Founders Choose Controlled Secondaries

Diving deeper into

Ani Banerjee, co-founder of Andromeda Group, on secondary diligence and companies staying private

Interview
some of the best companies in the world don't necessarily want to SPAC
Analyzed 5 sources

The key point is that the strongest private companies often value shareholder control more than fast liquidity. A SPAC solves the problem of getting public quickly, but it also widens the investor base and brings public market pressure faster. For founder led companies that still have ample private capital and want to choose exactly which institutions sit on the cap table, controlled secondaries and direct listings can be a better fit.

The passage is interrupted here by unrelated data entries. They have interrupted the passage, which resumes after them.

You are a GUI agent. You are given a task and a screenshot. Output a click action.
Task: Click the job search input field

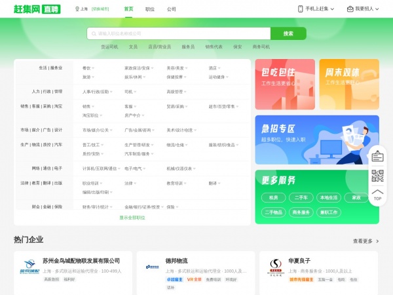(178, 33)
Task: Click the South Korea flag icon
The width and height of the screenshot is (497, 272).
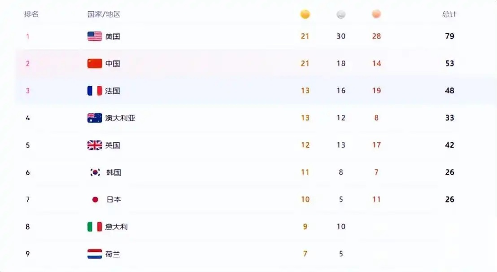Action: pyautogui.click(x=95, y=172)
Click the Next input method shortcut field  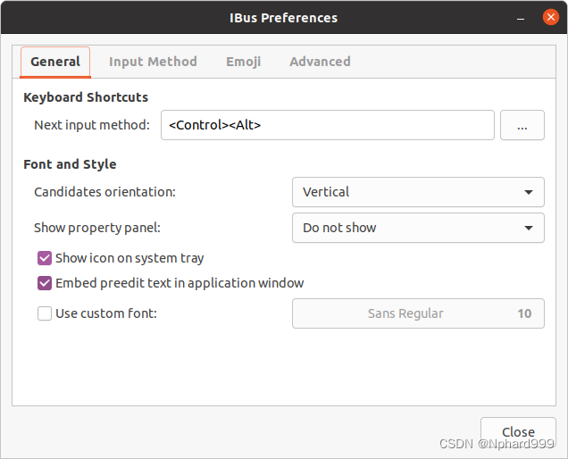[x=327, y=126]
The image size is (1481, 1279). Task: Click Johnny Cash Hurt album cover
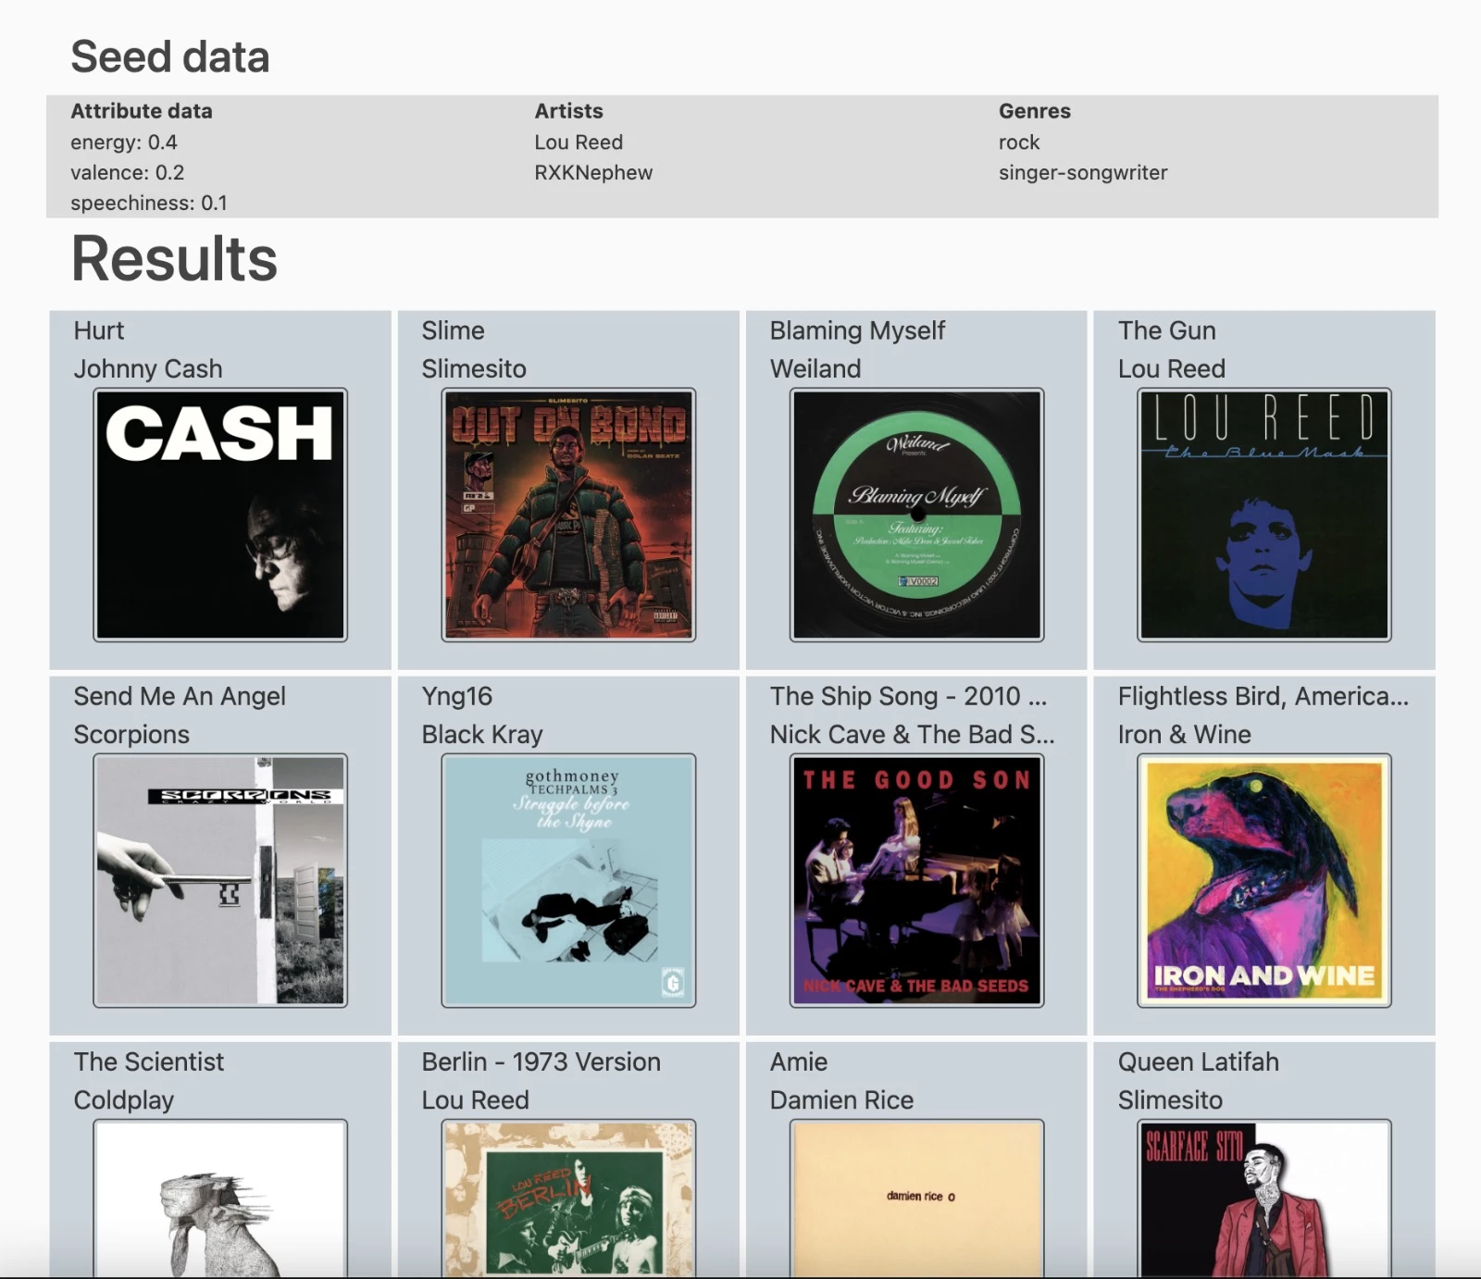pos(220,515)
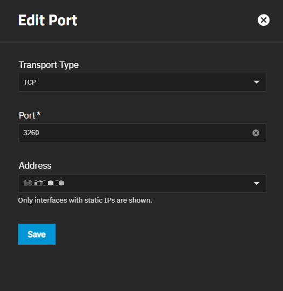The image size is (283, 291).
Task: Click the Address field label
Action: (x=35, y=165)
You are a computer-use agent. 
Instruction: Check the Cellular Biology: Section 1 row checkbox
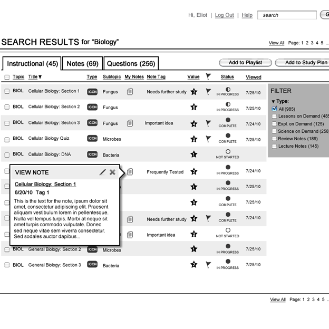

  • In this interview, the logic is simple, founders want liquidity without losing control. Banerjee repeatedly ties better private market tools to issuer centricity, meaning management can approve which buyers get in, instead of letting a bank, broker, or SPAC process effectively decide the shareholder mix.
  • The closest alternative to a SPAC is not always a traditional IPO, it is a more liquid private market. Related research on privately traded companies frames secondaries as a way to create price discovery, give employees some cash out, and still preserve control over who owns the stock.
  • That is why SPACs tend to appeal more when speed and certainty matter most, while the very best late stage companies can often wait. If demand for their shares is already strong in secondaries, they do not need to trade cap table control for immediate public market access.

The direction of travel is toward hybrid companies that stay private longer, run periodic liquidity programs, and go public only when public ownership becomes strategically useful. As private secondary infrastructure improves, the gap between being private and being liquid keeps shrinking, which makes the SPAC route less necessary for top tier companies.